**Problem details**
Every line below must be given again exactly.

[Data entries]
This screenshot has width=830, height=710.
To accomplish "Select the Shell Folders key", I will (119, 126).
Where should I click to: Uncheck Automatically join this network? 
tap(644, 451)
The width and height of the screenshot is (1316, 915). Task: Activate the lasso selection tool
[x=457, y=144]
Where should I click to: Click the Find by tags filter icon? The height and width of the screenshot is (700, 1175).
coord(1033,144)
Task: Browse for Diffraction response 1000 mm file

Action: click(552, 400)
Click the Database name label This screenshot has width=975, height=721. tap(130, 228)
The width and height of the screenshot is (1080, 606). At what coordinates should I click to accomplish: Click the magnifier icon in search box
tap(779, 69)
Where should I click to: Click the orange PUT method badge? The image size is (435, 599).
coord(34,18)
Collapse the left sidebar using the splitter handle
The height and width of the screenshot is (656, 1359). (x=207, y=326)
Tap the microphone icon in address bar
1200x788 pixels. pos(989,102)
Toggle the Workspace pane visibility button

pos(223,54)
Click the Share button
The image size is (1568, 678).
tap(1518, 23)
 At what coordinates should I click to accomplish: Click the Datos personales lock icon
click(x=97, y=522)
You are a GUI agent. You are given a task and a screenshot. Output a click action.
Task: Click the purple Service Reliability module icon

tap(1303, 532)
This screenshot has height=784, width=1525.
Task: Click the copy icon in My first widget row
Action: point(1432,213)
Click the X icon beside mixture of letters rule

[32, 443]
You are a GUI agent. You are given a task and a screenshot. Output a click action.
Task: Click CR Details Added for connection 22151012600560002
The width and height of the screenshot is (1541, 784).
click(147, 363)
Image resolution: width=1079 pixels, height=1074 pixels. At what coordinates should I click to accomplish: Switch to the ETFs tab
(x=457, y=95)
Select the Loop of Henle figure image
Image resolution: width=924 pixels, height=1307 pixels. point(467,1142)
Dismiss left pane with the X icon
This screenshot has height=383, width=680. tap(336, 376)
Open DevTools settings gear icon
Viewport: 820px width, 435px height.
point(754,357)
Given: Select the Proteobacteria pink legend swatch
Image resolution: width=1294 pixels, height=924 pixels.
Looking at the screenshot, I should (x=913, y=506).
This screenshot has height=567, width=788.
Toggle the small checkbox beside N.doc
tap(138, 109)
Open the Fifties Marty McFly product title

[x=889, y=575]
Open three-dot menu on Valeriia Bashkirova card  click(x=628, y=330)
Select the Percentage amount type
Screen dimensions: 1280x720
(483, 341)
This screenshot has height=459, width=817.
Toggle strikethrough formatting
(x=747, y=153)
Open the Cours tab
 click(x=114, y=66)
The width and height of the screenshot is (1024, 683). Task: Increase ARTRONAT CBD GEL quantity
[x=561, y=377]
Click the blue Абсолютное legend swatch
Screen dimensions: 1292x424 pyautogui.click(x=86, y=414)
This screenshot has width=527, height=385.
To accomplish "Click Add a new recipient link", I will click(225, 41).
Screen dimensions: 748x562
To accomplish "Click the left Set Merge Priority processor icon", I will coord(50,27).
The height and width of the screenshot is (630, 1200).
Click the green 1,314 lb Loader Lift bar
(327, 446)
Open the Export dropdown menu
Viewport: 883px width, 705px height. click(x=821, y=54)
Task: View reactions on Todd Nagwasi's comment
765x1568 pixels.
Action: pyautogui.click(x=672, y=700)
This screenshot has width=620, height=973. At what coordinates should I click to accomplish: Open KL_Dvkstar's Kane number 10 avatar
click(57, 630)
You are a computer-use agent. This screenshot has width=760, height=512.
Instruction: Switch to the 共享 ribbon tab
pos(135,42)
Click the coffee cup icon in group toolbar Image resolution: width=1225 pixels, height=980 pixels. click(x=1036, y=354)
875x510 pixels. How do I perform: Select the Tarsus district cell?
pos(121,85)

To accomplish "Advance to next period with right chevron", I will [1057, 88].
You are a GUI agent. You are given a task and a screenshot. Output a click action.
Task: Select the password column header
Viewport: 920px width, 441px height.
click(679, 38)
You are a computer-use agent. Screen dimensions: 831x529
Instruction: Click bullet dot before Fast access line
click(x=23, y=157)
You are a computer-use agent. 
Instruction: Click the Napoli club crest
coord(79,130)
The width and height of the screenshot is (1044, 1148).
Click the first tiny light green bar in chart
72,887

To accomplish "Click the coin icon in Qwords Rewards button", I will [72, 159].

**Expected answer**
This screenshot has width=830, height=710.
To accomplish "Select the Shell Folders key", I will (119, 126).
Where should I click to: Uncheck Automatically join this network? 
tap(644, 451)
The width and height of the screenshot is (1316, 915). Task: Activate the lasso selection tool
[x=457, y=144]
Where should I click to: Click the Find by tags filter icon? The height and width of the screenshot is (700, 1175).
coord(1033,144)
Task: Browse for Diffraction response 1000 mm file

Action: click(552, 400)
Click the Database name label This screenshot has width=975, height=721. tap(130, 228)
The width and height of the screenshot is (1080, 606). At what coordinates should I click to accomplish: Click the magnifier icon in search box
tap(779, 69)
Where should I click to: Click the orange PUT method badge? The image size is (435, 599).
coord(34,18)
Collapse the left sidebar using the splitter handle
The height and width of the screenshot is (656, 1359). (x=207, y=326)
Tap the microphone icon in address bar
1200x788 pixels. pos(989,102)
Toggle the Workspace pane visibility button

pos(223,54)
Click the Share button
The image size is (1568, 678).
tap(1518, 23)
 At what coordinates should I click to accomplish: Click the Datos personales lock icon
click(x=97, y=522)
You are a GUI agent. You are given a task and a screenshot. Output a click action.
Task: Click the purple Service Reliability module icon

tap(1303, 532)
This screenshot has height=784, width=1525.
Task: Click the copy icon in My first widget row
Action: point(1432,213)
Click the X icon beside mixture of letters rule

[32, 443]
You are a GUI agent. You are given a task and a screenshot. Output a click action.
Task: Click CR Details Added for connection 22151012600560002
The width and height of the screenshot is (1541, 784).
click(147, 363)
Image resolution: width=1079 pixels, height=1074 pixels. At what coordinates should I click to accomplish: Switch to the ETFs tab
(x=457, y=95)
Select the Loop of Henle figure image
Image resolution: width=924 pixels, height=1307 pixels. point(467,1142)
Dismiss left pane with the X icon
This screenshot has height=383, width=680. tap(336, 376)
Open DevTools settings gear icon
Viewport: 820px width, 435px height.
point(754,357)
Given: Select the Proteobacteria pink legend swatch
Image resolution: width=1294 pixels, height=924 pixels.
Looking at the screenshot, I should (x=913, y=506).
This screenshot has height=567, width=788.
Toggle the small checkbox beside N.doc
tap(138, 109)
Open the Fifties Marty McFly product title

[x=889, y=575]
Open three-dot menu on Valeriia Bashkirova card  click(x=628, y=330)
Select the Percentage amount type
Screen dimensions: 1280x720
(483, 341)
This screenshot has height=459, width=817.
Toggle strikethrough formatting
(x=747, y=153)
Open the Cours tab
 click(x=114, y=66)
The width and height of the screenshot is (1024, 683). Task: Increase ARTRONAT CBD GEL quantity
[x=561, y=377]
Click the blue Абсолютное legend swatch
Screen dimensions: 1292x424 pyautogui.click(x=86, y=414)
This screenshot has width=527, height=385.
To accomplish "Click Add a new recipient link", I will click(225, 41).
Screen dimensions: 748x562
To accomplish "Click the left Set Merge Priority processor icon", I will coord(50,27).
The height and width of the screenshot is (630, 1200).
Click the green 1,314 lb Loader Lift bar
(327, 446)
Open the Export dropdown menu
Viewport: 883px width, 705px height. click(x=821, y=54)
Task: View reactions on Todd Nagwasi's comment
765x1568 pixels.
Action: pyautogui.click(x=672, y=700)
This screenshot has width=620, height=973. At what coordinates should I click to accomplish: Open KL_Dvkstar's Kane number 10 avatar
click(57, 630)
You are a computer-use agent. This screenshot has width=760, height=512.
Instruction: Switch to the 共享 ribbon tab
pos(135,42)
Click the coffee cup icon in group toolbar Image resolution: width=1225 pixels, height=980 pixels. click(x=1036, y=354)
875x510 pixels. How do I perform: Select the Tarsus district cell?
pos(121,85)

To accomplish "Advance to next period with right chevron", I will [1057, 88].
You are a GUI agent. You are given a task and a screenshot. Output a click action.
Task: Select the password column header
Viewport: 920px width, 441px height.
click(679, 38)
You are a computer-use agent. Screen dimensions: 831x529
Instruction: Click bullet dot before Fast access line
click(x=23, y=157)
You are a computer-use agent. 
Instruction: Click the Napoli club crest
coord(79,130)
The width and height of the screenshot is (1044, 1148).
Click the first tiny light green bar in chart
72,887

To accomplish "Click the coin icon in Qwords Rewards button", I will [72, 159].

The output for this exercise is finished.